実証運行のため東武日光駅を出発するバイオ燃料バス

 東武鉄道グループの東武バス日光(東京都墨田区)は1日、廃食油由来のバイオ燃料を使用したバスの実証運行を日光市内で始めた。来年3月末まで実施し、車両機器への影響や燃料効率などを検証。地産地消型のエネルギーサイクルを目指す。

 実証運行に使用するバスは、観光用(45人乗り)、中型(57人乗り)、大型(74人乗り)の3台。東武日光駅-中禅寺温泉間などの路線で通常運行し、データなどを収集する。同社が所有する全34台でバイオ燃料を導入した場合、「年間70トンのCO2削減が見込める」としている。

 燃料は、廃食油を使った油5%、軽油95%からなる国の規格を満たしたバイオディーゼル燃料「B5」を使用する。将来的には、ホテルや観光施設など県内の東武グループ各施設で生じる廃食油を集め、バイオ燃料を精製する仕組みを構築する考えだ。

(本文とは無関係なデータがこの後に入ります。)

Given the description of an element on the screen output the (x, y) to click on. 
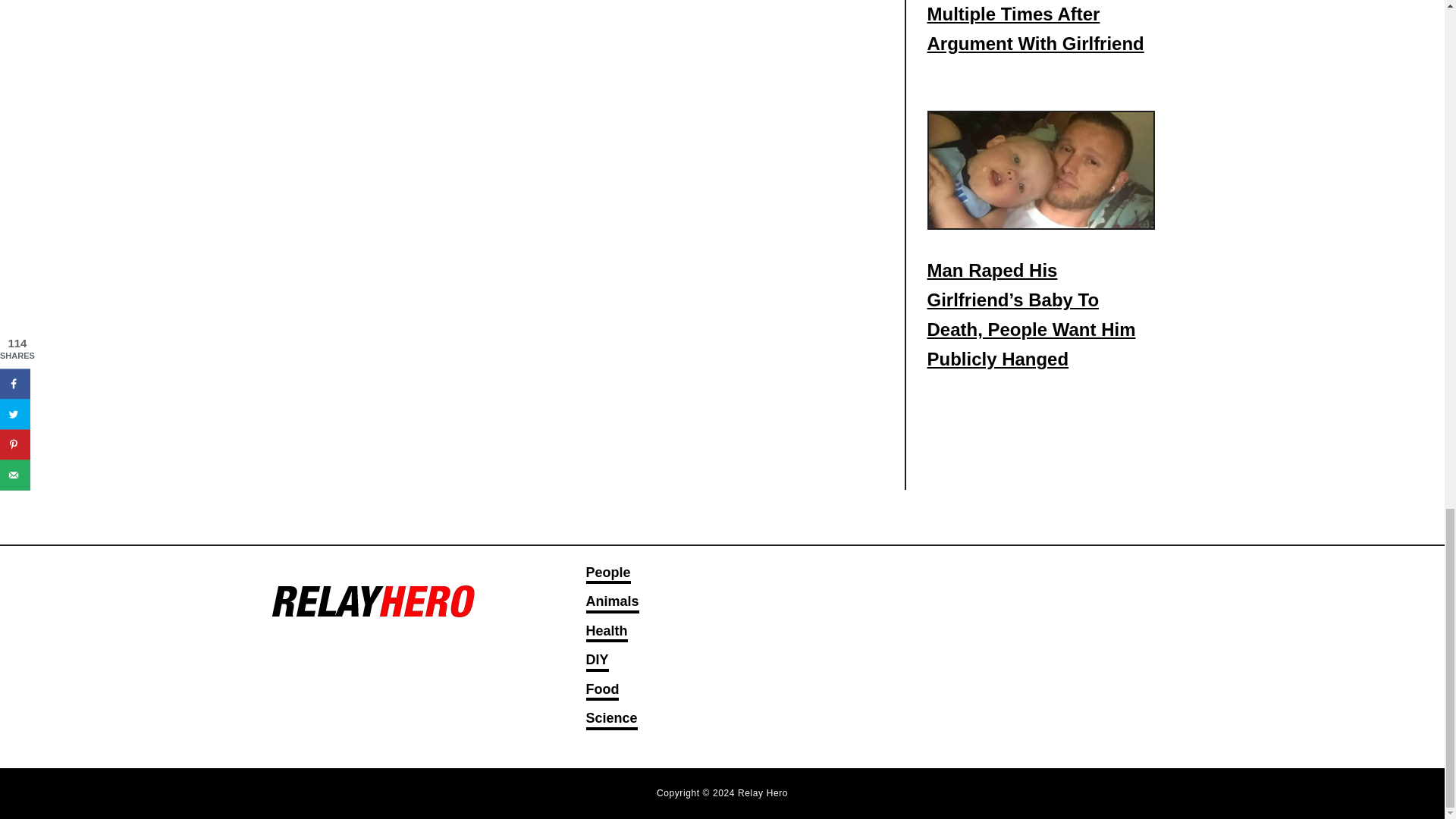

 環境省は今年4月、奥日光地域を対象エリアに温泉熱を活用した脱炭素化など、市と東武鉄道、東京電力パワーグリッド栃木総支社の共同提案を評価し、「脱炭素先行地域」に市を選定した。東武バスの田端将之(たばたまさし)運輸統括部長は「奥日光の脱炭素化に貢献したいと考えている。実証運行はその取り組みの一環」とした。

 東武日光駅前で実証運行に使用するバスの出発式が行われ、出席した粉川昭一(こなかわしょういち)市長は「脱炭素化の推進は行政だけの力ではできない。今回の取り組みは、民間と市が一体となった取り組みとして大きな期待が持てる」と話した。